28. Février 2020

tiré de ready for red cross

Daniela, nageuse sauveteuse de haut niveau

Daniela Reichmuth s’entraîne depuis l’âge de 12 ans et participe régulièrement a des compétitions. Le sauvetage sportif, avec ses nombreuses disciplines et sa dimension sociale, lui plaît toujours autant qu’à ses débuts.

De Rahel Mori, bénévole a la jeunesse samaritaine d’Ulmiz

Daniela, j’imagine que pour te qualifier en natation de sauvetage, il t’a sûrement fallu beaucoup travailler. Combien de fois par semaine t’entraînes-tu?

Cela dépend de ce que j’ai à faire dans le cadre de mes études et de mon travail.

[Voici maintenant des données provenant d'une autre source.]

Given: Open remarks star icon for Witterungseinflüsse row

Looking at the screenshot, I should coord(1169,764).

En général, je m’entraîne tous les jours, certaines fois en piscine, d’autres au lac ou encore en salle de musculation.

C’est très exigeant, il faut être motivée. As-tu un modèle, quelqu’un qui t’inspire?

Non, pas vraiment. Ce qui me motive, c’est de voir un entraînement intensif être récompensé. Je crois qu’on peut aller très loin avec de la volonté. Le sauvetage sportif a pour particularité qu’il s’agit non seulement d’apprendre certaines techniques qui seront peut-être nécessaires un jour en situation d’urgence, mais aussi de s’entraîner pour disputer des compétitions.

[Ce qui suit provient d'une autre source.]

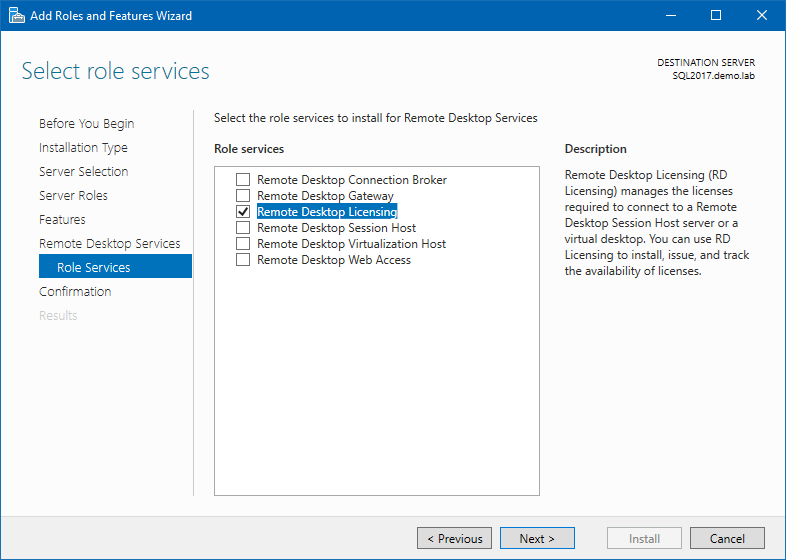Viewport: 786px width, 560px height.
Task: Uncheck the Remote Desktop Licensing checkbox
Action: (x=242, y=212)
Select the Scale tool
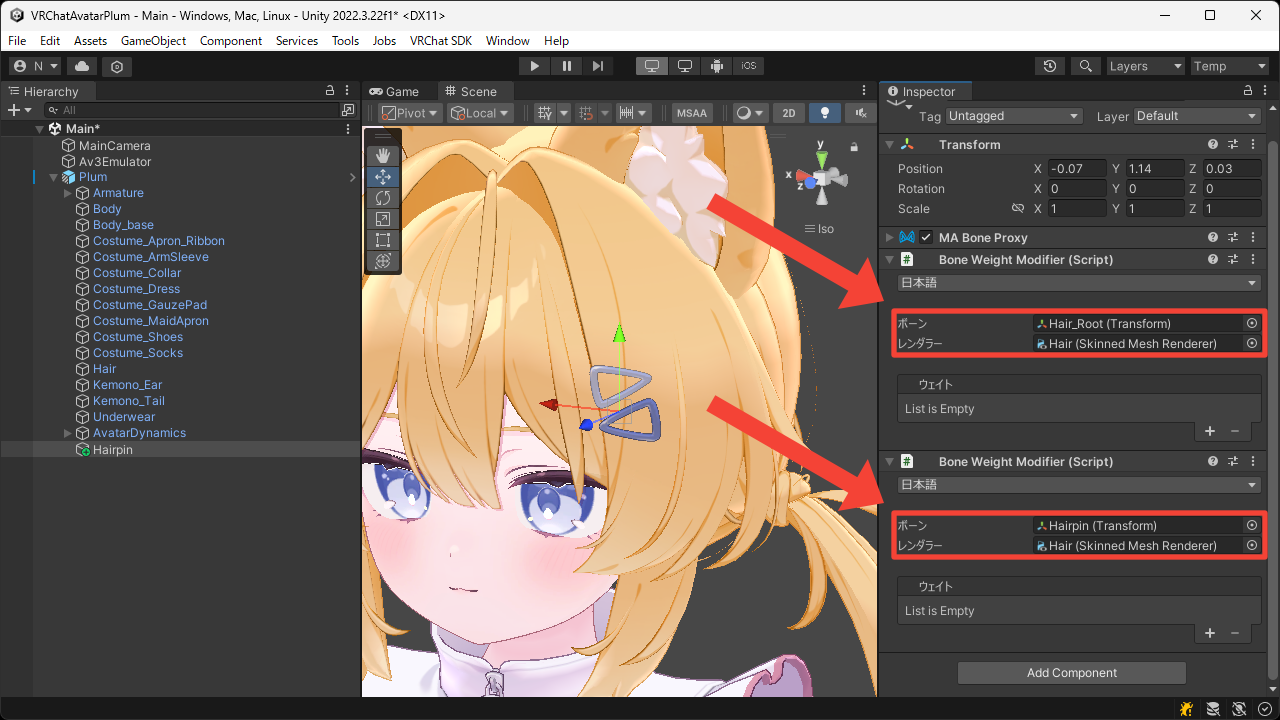This screenshot has width=1280, height=720. pyautogui.click(x=383, y=219)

Comment se déroule une compétition de sauvetage sportif?

Ce sport est né du désir de promouvoir le sauvetage aquatique et d’entraîner des nageurs sauveteurs qualifiés. Nous nous entraînons pour les grandes compétitions, qui se déroulent en piscine (Pool Life Saving) et en eau libre (Surf Life Saving). Il y a en tout 22 disciplines, souvent en relais: sprint dans le sable, kayak, planche ou, pour les épreuves de natation, relais avec palmes, nage avec mannequin, nage d’obstacle ou nage dans le ressac. Chaque nation est autorisée à envoyer une délégation de six femmes et six hommes, avec généralement deux à quatre participants par épreuve.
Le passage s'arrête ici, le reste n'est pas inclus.